Por Josenildo Melo
Eita, nobre Brasil!
É com essa expressão que muitos começam o dia, especialmente quando as primeiras manchetes dos portais Metrópoles e Poder 360 trazem relatos inimagináveis. Fazendas, apartamentos, carros de luxo, entre outros bens, são comprados todos os dias e, aparentemente, ninguém se importa mais com isso. A pergunta que fica é: o que fazem com tanto dinheiro?
A novidade, agora, é a construção constante de pistas de pouso. Isso significa que estão evitando, a todo custo, os aeroportos oficiais do país? Será que não existem coisas boas acontecendo? Claro que sim! No entanto, a velha mídia parece insistir em relatar apenas fatos políticos. Não seria esse o conteúdo que traz “dividendos aos donos da antiga mídia”?
Enquanto isso, milhares de freiras e irmãos estão cuidando de doentes, padres e pastores, capelães oferecendo apoio espiritual, em clínicas e hospitais que, diga-se de passagem, foram construídos e mantidos por doações de fiéis e investimentos das próprias igrejas e instituições que acreditam no ser humano.
Eita, nobre Brasil! Um excelente portal de notícias compartilhando links de outros portais? Não são esses que estão realmente fazendo a diferença no cenário nacional. Em Brasília, por exemplo, já faz tempo que um jornal de grande circulação foi desbancado. Estamos no século XXI, pessoal, e os tempos mudaram! Informação direcionada não faz mais diferença. O conteúdo diferenciado, aquele que realmente fideliza leitores e admiradores, é o que tem destaque. Afinal, o que adianta simplesmente repostar notícias que já foram publicadas em outros veículos? A criação original de conteúdos, além de ser mais interessante, influencia até nos algoritmos que determinam o que será mais lido.
Para gerar conteúdo de qualidade, é necessário estudo, leitura e dedicação. Precisa-se investir horas e mais horas para aguçar o pensamento. E quem é verdadeiramente humilde pede a Deus que continue lhe concedendo o poder da escrita. Escrever é uma arte, e na arte de escrever, é necessário fazê-lo com juízo e lucidez.
Eita, nobre Brasil! Todos os dias, milhões de pessoas acordam cedo, saem para trabalhar ou estudar, com a esperança de um futuro melhor. Elas se esforçam e se expõem às dificuldades da vida, sempre buscando algo mais. Muitos, antes de sair, pedem a proteção divina. E, mesmo que alguns não acreditem, é essa fé que mantém os trabalhadores e estudantes honestos de pé.
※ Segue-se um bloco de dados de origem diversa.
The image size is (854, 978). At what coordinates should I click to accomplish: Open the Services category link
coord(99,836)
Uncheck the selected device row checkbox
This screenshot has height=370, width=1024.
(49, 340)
Falando nisso, quando a sociedade observa o desejo de acúmulo de poder através de bens materiais, o que pensa? É isso que realmente acreditam? Em Brasília, se costuma dizer que poder e bens materiais são dissociados. No entanto, muitos que vieram das classes menos favorecidas parecem esquecer o passado e teimam em acreditar que dinheiro e bens materiais sustentam o poder. Ledo engano. O refinamento cultural e a postura digna ainda ocupam posições de destaque, não só em Brasília, mas em várias regiões onde, de fato, existem as elites, em qualquer âmbito.
Um cardeal, bom amigo meu, costuma dizer que, em meia hora de conversa, consegue perceber se a riqueza de uma pessoa foi construída com esforço ou simplesmente “comprada”. Ele brinca que as rodas de conversa na Itália giram de uma ótica bem diferente.
Eita, nobre Brasil! O que te espera em 2026? O mais do mesmo ou o renovamento das esperanças? "O futuro a Deus pertence", dirá um “fanático”. Mas será que a soberania divina também depende da ação humana? Deus é Deus, claro. Há um provérbio puritano que diz que Deus costuma “ouvir prioritariamente os clamores de seus eleitos”. Acredite em Deus, ore para que seja feita a Sua vontade, não a sua. Deus sabe o que é melhor!